Academic Programs and Concentrations

Studio Arts

Project Advisor 1

Lothar Osterburg

Abstract/Artist's Statement

My senior thesis project is a living workspace and reading environment, housing a library of books and ephemera. This collection includes a series of books I made by hand, the foremost of which is a picture book I have written and illustrated. The books are “guarded” by several small librarian characters I invented and sculpted, and are shelved alongside classified and labeled ephemera and found objects. My aim has been to construct an environment for this library with a lamp-lit reading space and a work desk covered in process work and sketches. The exhibit will represent the merging and hybridization of the main elements, with the natural found objects and the constructed books and stories sharing the same space.

The picture book, entitled Still Skin, is a metafictive retelling of Rumpelstiltskin. The story recounts the miller’s daughter becoming aware of the reader’s gaze, escaping into the gutter of the book, re-emerging and interacting with the text and scenery of her original story. The miller’s daughter is exploited and manipulated, like so many fellow female fairytale characters, by everyone around her: her family, the king, and Rumpelstiltskin. What comes into play when we acknowledge that the author is a manipulator of characters and worlds, and what is my role as a new author in attempting to give this character a voice? My retelling derives from the simple, yet powerful inspiration of fairytales, and an interest in the historical context from which stories emerge, in their transformations across time and culture, and in the agency and responsibility of the author, the reader, and the character.

The books of this project are all in some way an attempt to discover the reason behind the resilience of the format of stories and books by creating new ones through alterations and subversions. For example the book, Child’s Play, explores the idea of characters leaving their stories in a purely physical way, with paper cutouts of children walking across strings through the pages, only to return to their book armed with a match.

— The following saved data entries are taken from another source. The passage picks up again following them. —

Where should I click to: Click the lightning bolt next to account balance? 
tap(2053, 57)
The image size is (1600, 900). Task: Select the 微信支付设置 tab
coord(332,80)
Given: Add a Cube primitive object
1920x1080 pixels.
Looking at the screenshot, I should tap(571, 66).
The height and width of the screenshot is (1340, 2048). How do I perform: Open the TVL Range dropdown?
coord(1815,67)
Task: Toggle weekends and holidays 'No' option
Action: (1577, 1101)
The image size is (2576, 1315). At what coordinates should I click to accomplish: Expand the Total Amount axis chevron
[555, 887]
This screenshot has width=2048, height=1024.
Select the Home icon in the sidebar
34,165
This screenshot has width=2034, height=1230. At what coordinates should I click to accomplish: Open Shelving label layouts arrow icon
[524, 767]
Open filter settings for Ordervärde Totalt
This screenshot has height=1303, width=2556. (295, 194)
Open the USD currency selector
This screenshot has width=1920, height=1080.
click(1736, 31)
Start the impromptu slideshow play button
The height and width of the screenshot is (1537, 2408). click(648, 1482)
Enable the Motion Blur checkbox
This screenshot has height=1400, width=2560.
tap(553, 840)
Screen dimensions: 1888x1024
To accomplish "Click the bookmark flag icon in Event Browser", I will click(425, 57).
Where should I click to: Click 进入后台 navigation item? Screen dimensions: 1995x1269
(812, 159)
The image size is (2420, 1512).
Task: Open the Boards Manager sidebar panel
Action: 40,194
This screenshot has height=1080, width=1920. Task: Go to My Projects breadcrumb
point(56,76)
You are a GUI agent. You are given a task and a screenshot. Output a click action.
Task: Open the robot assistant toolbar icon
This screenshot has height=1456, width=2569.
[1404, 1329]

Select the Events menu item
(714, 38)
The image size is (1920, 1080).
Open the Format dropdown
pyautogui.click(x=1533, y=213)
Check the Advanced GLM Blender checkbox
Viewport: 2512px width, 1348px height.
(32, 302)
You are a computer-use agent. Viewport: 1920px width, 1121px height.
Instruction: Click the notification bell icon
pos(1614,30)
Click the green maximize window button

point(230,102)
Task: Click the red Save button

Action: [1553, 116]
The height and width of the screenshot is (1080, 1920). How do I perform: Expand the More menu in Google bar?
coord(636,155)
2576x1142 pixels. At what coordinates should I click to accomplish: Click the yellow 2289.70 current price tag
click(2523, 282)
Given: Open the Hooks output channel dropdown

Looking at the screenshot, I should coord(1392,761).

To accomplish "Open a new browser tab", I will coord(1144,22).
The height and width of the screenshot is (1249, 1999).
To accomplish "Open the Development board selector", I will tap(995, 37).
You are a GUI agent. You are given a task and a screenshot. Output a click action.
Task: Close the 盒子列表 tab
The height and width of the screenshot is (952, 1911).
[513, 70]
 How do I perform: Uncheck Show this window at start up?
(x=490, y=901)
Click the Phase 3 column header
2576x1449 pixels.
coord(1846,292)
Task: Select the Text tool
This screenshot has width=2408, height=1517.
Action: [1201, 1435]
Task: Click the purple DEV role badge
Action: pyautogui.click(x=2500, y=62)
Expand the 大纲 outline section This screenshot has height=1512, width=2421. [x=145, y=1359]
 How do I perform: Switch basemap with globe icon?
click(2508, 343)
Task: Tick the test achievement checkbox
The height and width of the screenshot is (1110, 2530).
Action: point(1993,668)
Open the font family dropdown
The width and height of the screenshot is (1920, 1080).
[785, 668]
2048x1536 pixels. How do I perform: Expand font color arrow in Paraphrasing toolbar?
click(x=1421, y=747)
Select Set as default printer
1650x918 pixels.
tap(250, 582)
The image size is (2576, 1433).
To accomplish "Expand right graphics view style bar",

Other books deal with these questions in a less narrative fashion. Second Sight is a book of embossed images, created on the basis of sketches I executed by only touching and never looking at the objects I was supposed to draw. The embossings are interspersed with blind contour drawings of the people who searched for and gave me objects to draw. This book explores what it means to collect, to perceive, to record and translate content, and then to read it. By questioning the familiar format, I question myself and my assumptions, as well as where my ideas come from and how I selectively collect and store them.

In the beginning the collection of objects now part of my project was just that, a collection. I then began to think of them through different lenses: the potentially sinister desire to preserve or control transient things, to pin life piece by piece into small boxes, to arrange what exists, seemingly in disarray, in my own personal way, and whether or not that should be done. However, the link between my library of books and my library of objects emerged as I settled upon the organizing principle of the objects. Each item is labeled as an element of a fairytale, either a tangible symbol or an idea or theme. This reflects the cycle of creation, recycling familiar found symbols to convert or subvert and create anew.

The reading space exists to digest the found and the created. The workspace is perhaps too obvious an indication that this cycle, this process, doesn’t stop. Questioning does not cease. Nothing is ever more than an attempt.